El arponero guardó un largo silencio antes de hablar.

—Me gustaría hacerte una pregunta…

Al día siguiente, mientras los fogones humeaban a pleno rendimiento, Jonás se acercó despacio a Telmo.

—Chico —llamó con su voz ronca.

—Hazla…

—¿Por qué me salvaste el otro día?

—¿Qué? —exclamó el joven sin alcanzar a comprender.

—Estuviste a punto de ahogarte por mi culpa —explicó el otro—, y, aun así, no dudaste en acabar con aquel oso. Si no llegas a derribarlo, si tu disparo no hubiera sido tan certero, me hubiera despedazado de un zarpazo.

Telmo bajó la cabeza y esbozó una sonrisa no exenta de amargura.

—Habría hecho lo mismo por cualquiera.

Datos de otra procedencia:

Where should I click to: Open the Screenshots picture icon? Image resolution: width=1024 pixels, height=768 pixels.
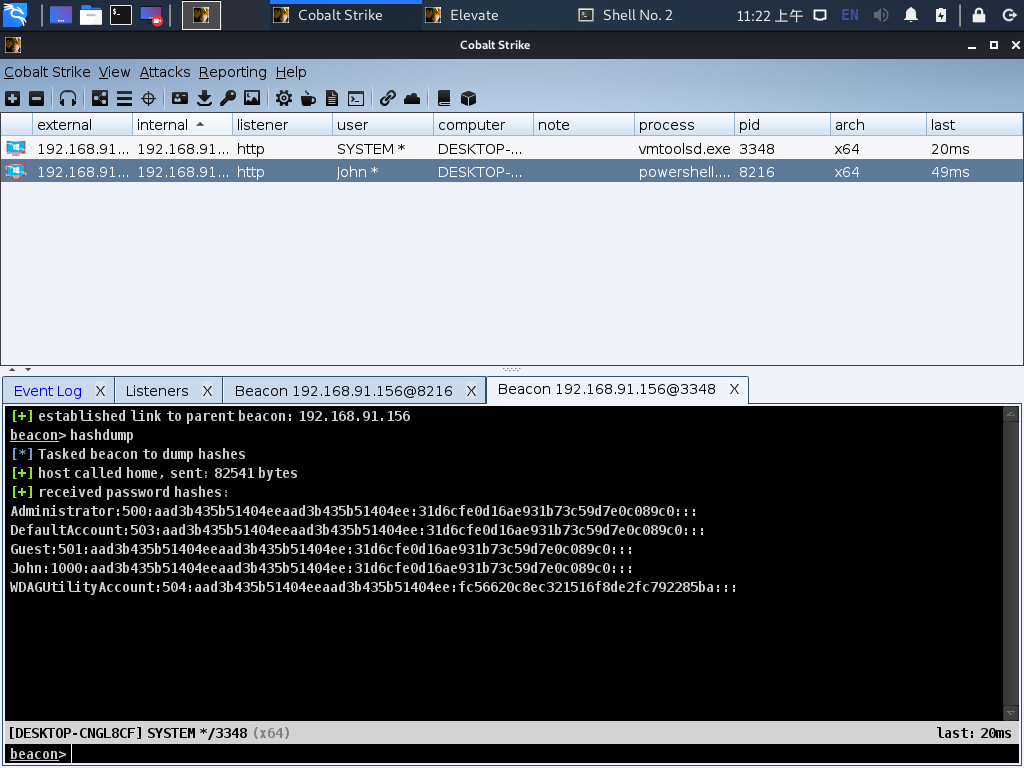252,98
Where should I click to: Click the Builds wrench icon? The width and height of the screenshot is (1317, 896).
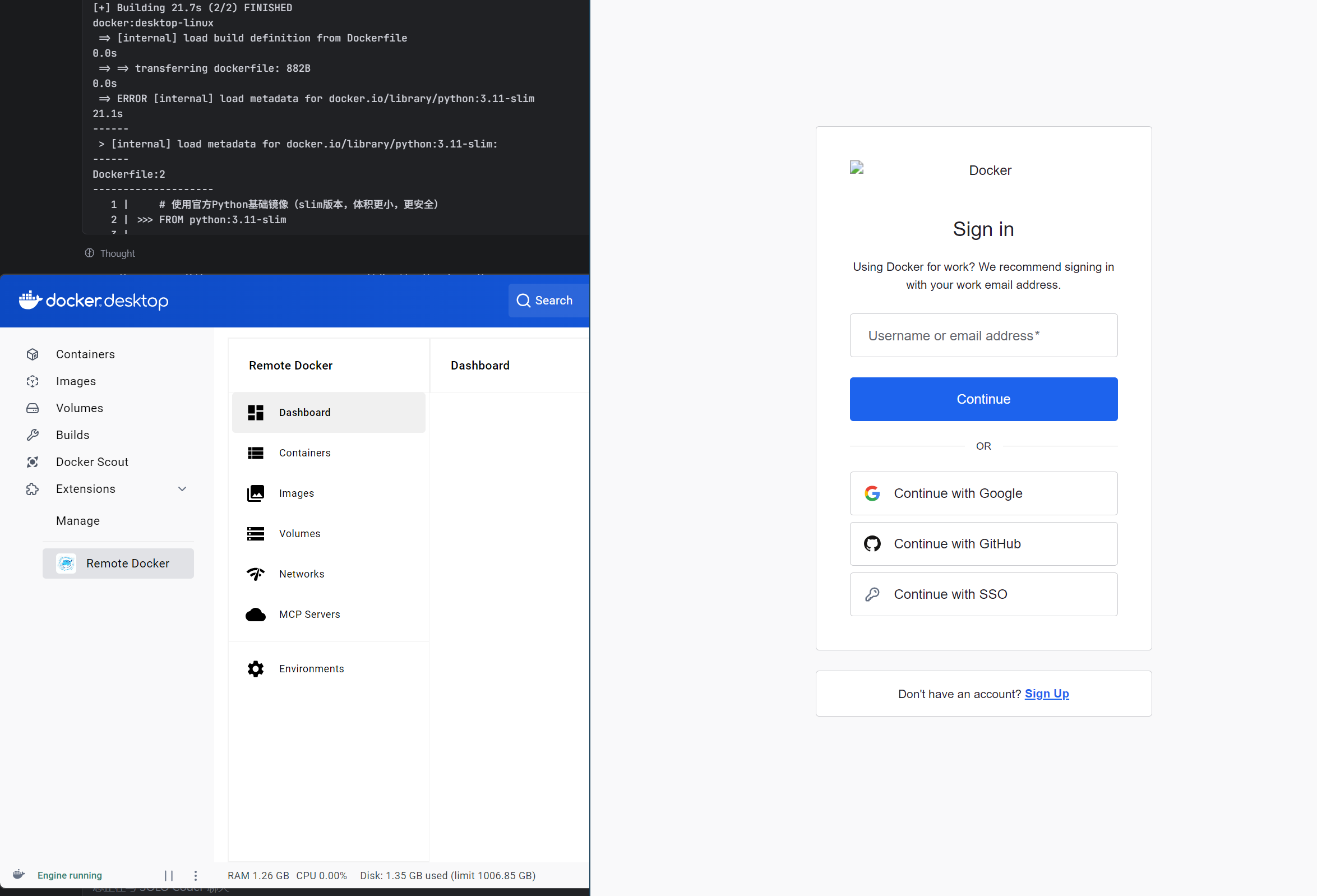(33, 435)
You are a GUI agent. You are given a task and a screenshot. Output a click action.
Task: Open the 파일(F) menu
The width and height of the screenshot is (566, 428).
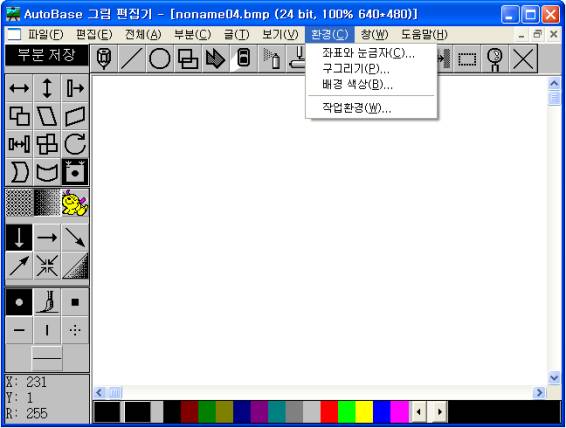[x=45, y=35]
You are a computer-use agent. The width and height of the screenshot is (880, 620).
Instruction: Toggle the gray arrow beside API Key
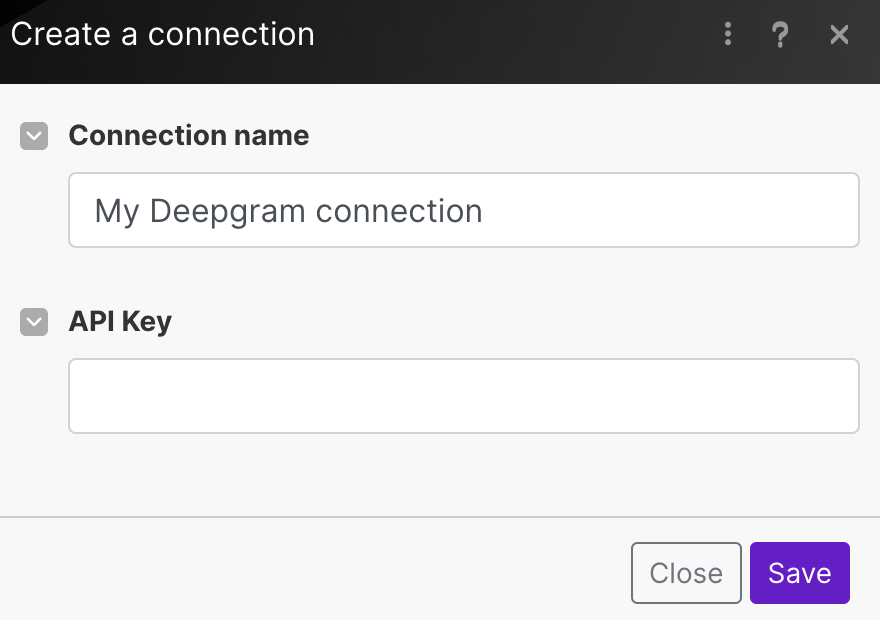(34, 322)
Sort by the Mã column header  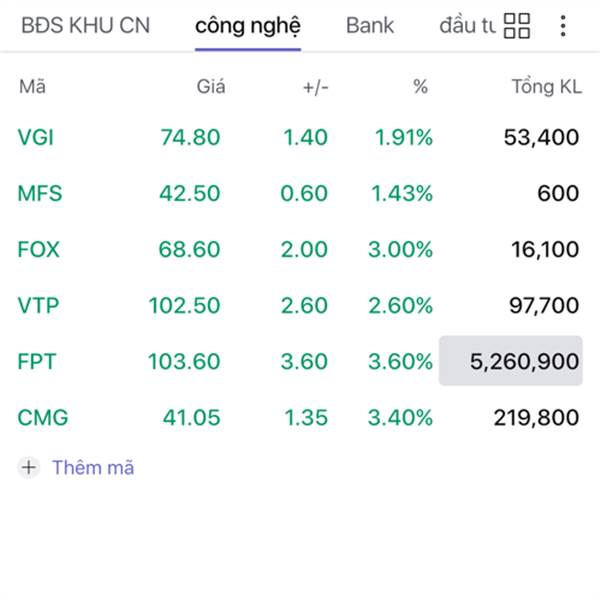(32, 87)
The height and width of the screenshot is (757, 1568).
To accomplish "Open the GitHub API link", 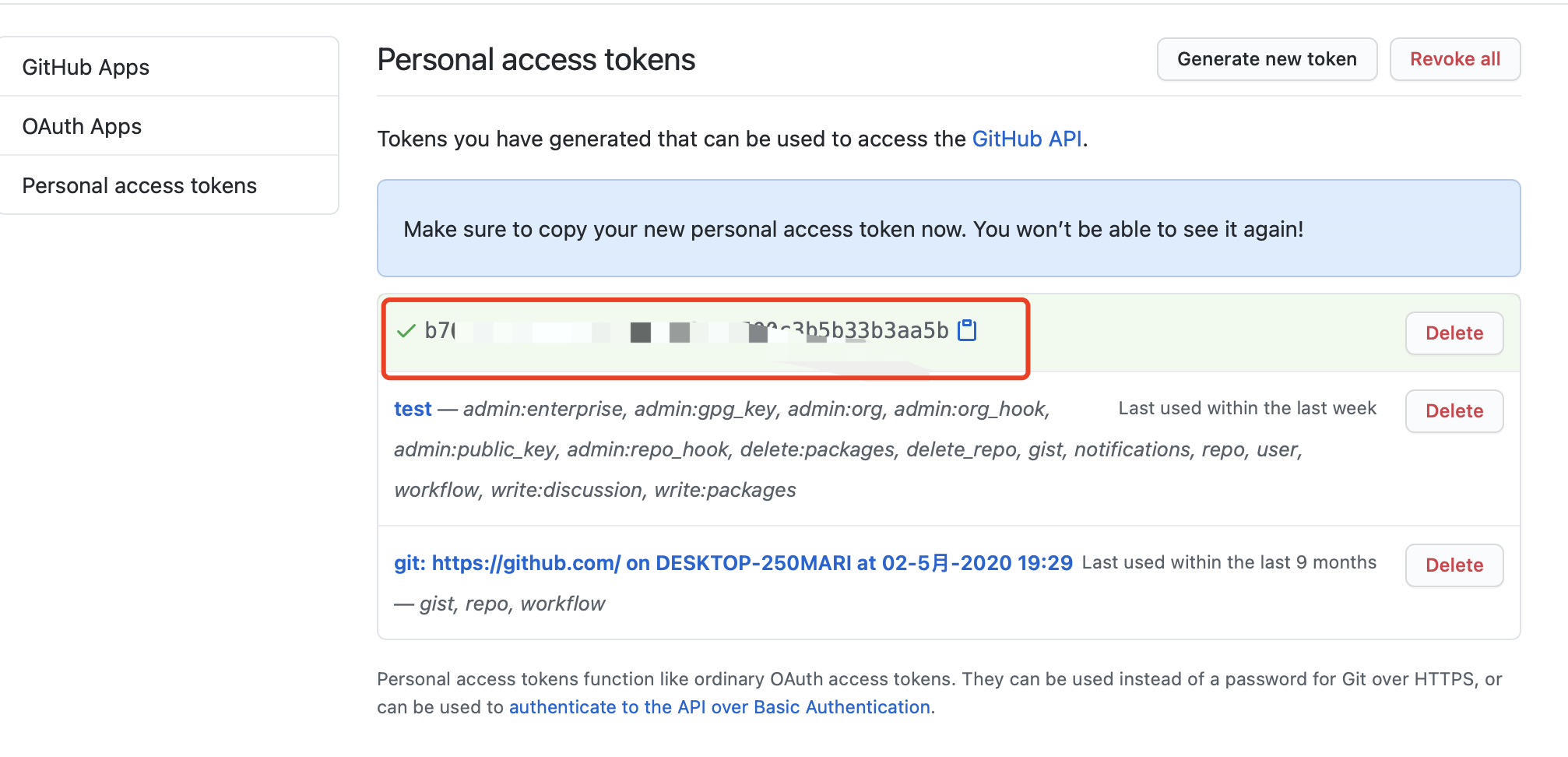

Todavía soy joven, pero ya he causado bastante daño en esta vida.

Entonces, el arponero alzó sus brazos y le tendió al muchacho una gran piel de color blanco, ya curtida. Esnal adivinó que pertenecía al oso que mató. Jonás lo había desollado y había confeccionado una manta para regalársela.

—Tómala —dijo el pelirrojo, mirando con simpatía al joven—. Te vendrá bien cuando comience el frío.

El mozo no pudo reprimir una sonrisa y comprendió que no debía rechazar aquel obsequio. Su interlocutor le observó con una mirada extraña y masculló.

—¿Recuerdas cuando, el otro día, te hable de esa estrella a la que todos hemos de seguir, nos guste o no, esa que marca nuestro rumbo, nuestro devenir en esta vida?

—Sí —respondió él.

—No te preocupes, chico —masculló el arponero, eligiendo con sumo cuidado sus palabras—. Encontrarás tu estrella.

—¿Y cómo podré saber cuál es?

—Aparecerá un día, cuando menos lo esperes. Tal vez luzca allí, sola en lo alto, o puede que esté rodeada de otras constelaciones. Pero no temas. La reconocerás nada más verla.